Results: Out of 629,220 adult patients cared for during the study period, 51,676 responded to the survey request for a 9.3% overall response rate for patients. Nonresponders were slightly older and more likely to be male than responders. After multivariable regression, no patient or procedural factor was associated with patient rating of their anesthesiologist. However, ≥55 years of age, inpatient (versus outpatient) setting, and nighttime surgery (between 6 PM and 6 AM) were associated with lower scores on other satisfaction questions.

Conclusions: Our data suggest that some factors governing satisfaction with an anesthesia provider are beyond their ability to control. Further work is needed to identify elements of patient satisfaction with their anesthesiologist and to optimize these aspects of perioperative care.

Introduction

A growing focus in health care quality is assessment of the patient experience, and measures of such experience are now included in public reporting programs such as Physician Compare.[1] Patient experience surveys now comprise 30% of the Medicare Hospital Value-Based Purchasing Program,[2] highlighting the importance of patient satisfaction to government payers. Evaluations of the patient experience involve both surveys of patient satisfaction and assessments of specific interactions with the health care system.[3,4]

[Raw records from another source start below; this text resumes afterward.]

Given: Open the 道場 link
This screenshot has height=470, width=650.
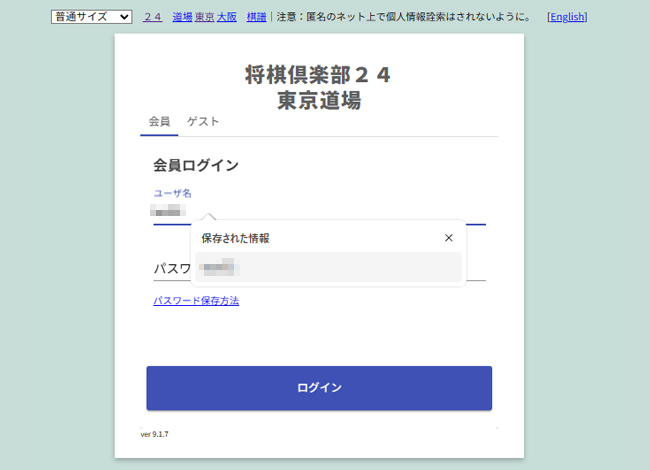Looking at the screenshot, I should [182, 17].
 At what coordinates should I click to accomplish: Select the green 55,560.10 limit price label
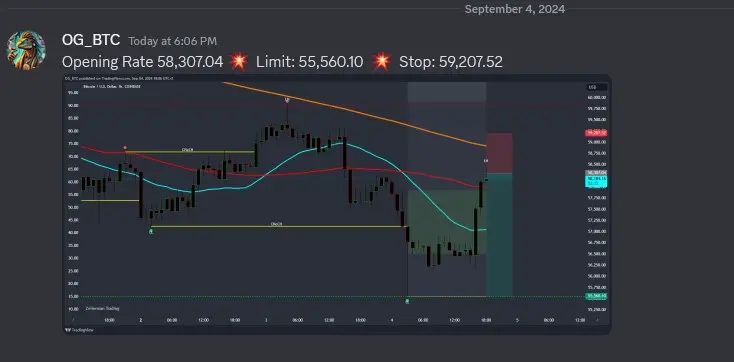(x=596, y=296)
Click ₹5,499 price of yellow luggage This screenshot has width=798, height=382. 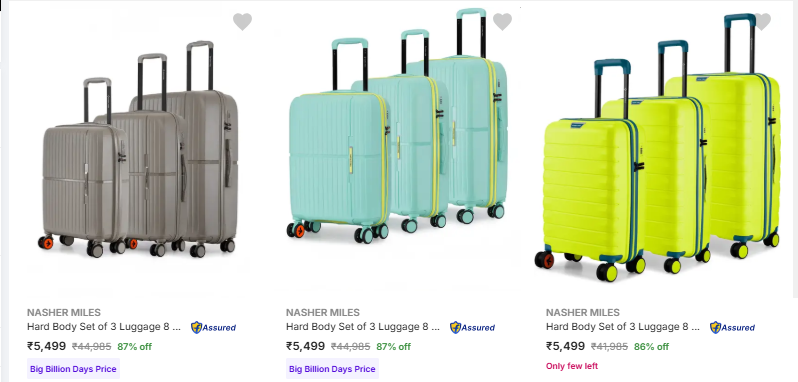click(x=565, y=346)
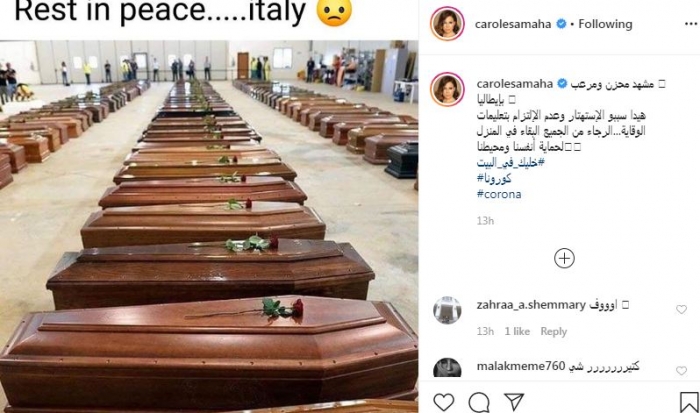Open the comment speech bubble icon

(479, 402)

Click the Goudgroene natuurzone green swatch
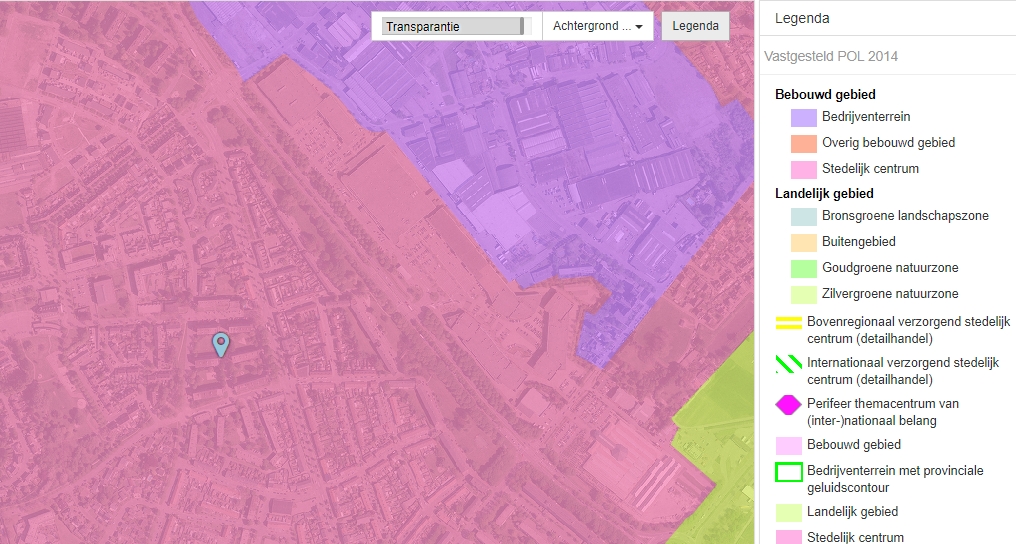[x=804, y=268]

Of the survey tools for assessing the patient experience, the Hospital Consumer Assessment of Healthcare Providers and Systems (HCAHPS) is the most widely used.[5] This validated, 32-question tool is required by the US Affordable Care Act of 2010, has a 27% response rate among the sample of patients surveyed, and results have been publicly reported since 2008.[5] However, the HCAHPS tool does not focus specifically on the perioperative period and provides little feedback on the role of the anesthesiologist in the patient experience.[5] The American Society of Anesthesiologists (ASA) likewise notes that no widely validated tool exists for assessing patient satisfaction with anesthesia care.[6]

Because anesthesia care occurs in the context of perioperative surgical care, associations between anesthetic management and patient satisfaction may be difficult to separate from surgical, hospital, and other factors affecting the perioperative experience. Factors associated with improved perioperative patient satisfaction have included quality of recovery, having caregivers smile, controlling postoperative pain, and informing patients about the billing process, whereas surgery late in the day has been associated with patient dissatisfaction.[7–10]

Studies of satisfaction with overall anesthesia care in non-US settings suggest inconsistent effects of patient age, sex, and ASA physical status (PS).[11–13] The effect of anesthesia type on patient satisfaction is also uncertain. While a 2017 Belgian study found that ambulatory patients who received regional anesthesia (RA) were more satisfied compared to those who received general anesthesia (GA), a 2017 multicenter Saudi Arabian study found the opposite effect.[13,14]

An important aspect of interpreting patient satisfaction surveys is clarifying the contribution of the anesthesiologist. To address this issue, we retrospectively reviewed a convenience sample of anesthesiologist-specific patient satisfaction survey data from a large multicenter private practice group. We sought to identify patient, procedure, and anesthetic-specific factors that were associated with patient satisfaction with their anesthesiologist and hypothesized that, after adjustment, some factors governing satisfaction with the anesthesia provider would be beyond their direct control.